# Problem to solve
Repeat the lines of the data below, from the line with "Task: Open the Dana Bagi Hasil Pusat row" to the line with "Click the Solo", both included, and nothing else.

══ Data supplied

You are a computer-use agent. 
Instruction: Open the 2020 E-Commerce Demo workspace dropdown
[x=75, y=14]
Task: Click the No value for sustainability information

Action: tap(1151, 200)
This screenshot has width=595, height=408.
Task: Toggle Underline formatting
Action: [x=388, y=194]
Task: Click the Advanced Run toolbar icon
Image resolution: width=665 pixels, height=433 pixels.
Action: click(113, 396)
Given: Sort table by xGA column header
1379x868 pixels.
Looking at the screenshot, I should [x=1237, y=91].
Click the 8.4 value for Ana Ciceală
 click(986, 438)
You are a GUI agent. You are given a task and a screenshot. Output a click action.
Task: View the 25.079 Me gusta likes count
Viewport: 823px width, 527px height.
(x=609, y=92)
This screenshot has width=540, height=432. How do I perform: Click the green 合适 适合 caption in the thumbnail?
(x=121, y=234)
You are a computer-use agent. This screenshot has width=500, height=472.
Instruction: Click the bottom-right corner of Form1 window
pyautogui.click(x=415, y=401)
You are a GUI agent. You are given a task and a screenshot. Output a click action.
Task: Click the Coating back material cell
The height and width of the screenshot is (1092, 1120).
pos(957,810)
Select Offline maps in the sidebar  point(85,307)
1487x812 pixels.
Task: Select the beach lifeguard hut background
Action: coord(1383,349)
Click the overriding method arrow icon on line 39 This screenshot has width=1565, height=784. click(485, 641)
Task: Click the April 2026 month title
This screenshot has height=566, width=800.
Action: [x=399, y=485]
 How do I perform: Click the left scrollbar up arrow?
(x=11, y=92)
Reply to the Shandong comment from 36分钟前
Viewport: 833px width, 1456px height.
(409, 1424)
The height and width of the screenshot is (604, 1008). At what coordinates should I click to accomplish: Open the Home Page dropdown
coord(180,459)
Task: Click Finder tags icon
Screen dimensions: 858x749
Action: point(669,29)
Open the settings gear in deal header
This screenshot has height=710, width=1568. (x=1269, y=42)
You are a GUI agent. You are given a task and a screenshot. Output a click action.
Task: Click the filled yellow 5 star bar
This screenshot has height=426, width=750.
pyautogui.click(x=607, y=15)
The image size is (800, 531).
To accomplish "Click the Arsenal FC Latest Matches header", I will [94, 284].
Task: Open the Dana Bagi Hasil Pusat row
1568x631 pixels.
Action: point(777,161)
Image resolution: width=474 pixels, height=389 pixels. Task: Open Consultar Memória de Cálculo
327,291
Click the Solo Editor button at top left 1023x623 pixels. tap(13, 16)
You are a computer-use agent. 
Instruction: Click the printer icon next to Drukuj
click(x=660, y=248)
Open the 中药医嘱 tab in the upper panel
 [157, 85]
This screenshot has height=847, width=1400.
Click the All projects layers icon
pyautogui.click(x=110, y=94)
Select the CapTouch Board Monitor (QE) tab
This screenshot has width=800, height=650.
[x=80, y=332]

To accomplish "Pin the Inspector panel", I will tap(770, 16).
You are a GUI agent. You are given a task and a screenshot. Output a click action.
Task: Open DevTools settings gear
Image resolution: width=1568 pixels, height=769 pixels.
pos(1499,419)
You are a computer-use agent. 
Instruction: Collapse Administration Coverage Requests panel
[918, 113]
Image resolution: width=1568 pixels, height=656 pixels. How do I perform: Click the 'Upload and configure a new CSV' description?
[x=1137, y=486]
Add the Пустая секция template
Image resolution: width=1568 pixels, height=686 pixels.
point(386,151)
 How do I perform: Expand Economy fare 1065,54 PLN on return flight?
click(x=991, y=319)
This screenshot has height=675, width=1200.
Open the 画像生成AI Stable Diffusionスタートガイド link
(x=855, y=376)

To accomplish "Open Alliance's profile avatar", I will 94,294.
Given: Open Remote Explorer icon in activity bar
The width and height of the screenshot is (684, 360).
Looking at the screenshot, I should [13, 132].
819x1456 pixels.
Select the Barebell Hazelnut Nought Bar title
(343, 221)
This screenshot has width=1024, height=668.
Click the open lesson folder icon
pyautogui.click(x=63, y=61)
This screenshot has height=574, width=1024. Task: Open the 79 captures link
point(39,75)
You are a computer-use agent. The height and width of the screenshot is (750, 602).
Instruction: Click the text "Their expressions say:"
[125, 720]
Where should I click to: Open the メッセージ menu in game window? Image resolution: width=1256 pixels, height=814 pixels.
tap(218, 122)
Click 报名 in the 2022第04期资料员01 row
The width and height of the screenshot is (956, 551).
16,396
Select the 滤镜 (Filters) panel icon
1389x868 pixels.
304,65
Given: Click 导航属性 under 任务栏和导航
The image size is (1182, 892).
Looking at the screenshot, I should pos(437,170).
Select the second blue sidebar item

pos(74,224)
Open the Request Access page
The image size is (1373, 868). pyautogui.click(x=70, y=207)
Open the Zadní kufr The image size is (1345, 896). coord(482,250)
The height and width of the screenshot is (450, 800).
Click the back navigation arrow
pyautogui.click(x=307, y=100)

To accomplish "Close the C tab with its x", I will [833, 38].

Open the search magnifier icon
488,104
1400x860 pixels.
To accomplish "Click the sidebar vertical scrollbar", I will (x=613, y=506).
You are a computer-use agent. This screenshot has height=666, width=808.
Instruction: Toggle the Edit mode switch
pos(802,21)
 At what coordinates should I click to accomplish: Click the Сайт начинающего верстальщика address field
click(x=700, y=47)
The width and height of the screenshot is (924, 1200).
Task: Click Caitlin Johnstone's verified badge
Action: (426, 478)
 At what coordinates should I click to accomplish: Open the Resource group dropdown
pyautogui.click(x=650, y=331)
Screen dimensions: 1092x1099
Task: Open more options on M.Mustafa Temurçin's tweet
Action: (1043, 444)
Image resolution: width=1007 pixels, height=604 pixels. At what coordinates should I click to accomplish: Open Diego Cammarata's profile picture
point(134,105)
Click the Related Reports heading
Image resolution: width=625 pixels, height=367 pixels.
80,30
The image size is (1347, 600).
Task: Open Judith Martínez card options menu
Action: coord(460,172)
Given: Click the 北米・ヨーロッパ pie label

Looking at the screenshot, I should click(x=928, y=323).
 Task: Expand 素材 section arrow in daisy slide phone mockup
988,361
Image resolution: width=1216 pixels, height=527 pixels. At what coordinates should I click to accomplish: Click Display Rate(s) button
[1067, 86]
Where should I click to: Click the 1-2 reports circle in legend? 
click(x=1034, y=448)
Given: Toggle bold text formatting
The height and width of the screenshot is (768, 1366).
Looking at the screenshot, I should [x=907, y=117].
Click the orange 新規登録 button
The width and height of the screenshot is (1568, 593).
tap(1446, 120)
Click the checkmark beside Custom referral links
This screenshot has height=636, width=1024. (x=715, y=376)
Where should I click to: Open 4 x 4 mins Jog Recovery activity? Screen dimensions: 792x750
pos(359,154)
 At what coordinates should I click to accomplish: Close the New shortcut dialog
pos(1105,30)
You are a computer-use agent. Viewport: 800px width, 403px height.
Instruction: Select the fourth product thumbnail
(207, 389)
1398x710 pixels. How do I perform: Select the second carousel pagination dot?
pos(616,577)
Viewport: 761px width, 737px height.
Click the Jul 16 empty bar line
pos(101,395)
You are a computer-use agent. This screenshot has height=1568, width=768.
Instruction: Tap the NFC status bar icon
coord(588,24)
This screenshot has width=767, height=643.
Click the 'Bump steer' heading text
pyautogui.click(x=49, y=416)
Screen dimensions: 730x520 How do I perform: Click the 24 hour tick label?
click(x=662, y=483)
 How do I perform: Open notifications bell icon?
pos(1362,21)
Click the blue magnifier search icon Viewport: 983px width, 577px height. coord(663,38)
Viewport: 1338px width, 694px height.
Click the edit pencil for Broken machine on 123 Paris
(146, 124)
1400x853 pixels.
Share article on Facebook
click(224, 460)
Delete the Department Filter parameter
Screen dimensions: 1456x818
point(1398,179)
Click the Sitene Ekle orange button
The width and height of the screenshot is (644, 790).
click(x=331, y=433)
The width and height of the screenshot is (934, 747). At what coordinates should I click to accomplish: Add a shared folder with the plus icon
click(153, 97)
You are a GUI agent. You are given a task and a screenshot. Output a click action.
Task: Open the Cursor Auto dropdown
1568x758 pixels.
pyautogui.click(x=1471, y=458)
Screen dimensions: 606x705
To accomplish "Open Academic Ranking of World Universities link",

════

# Task answer
Task: Open the Dana Bagi Hasil Pusat row
1568x631 pixels.
Action: point(777,161)
Image resolution: width=474 pixels, height=389 pixels. Task: Open Consultar Memória de Cálculo
327,291
Click the Solo Editor button at top left 1023x623 pixels. tap(13, 16)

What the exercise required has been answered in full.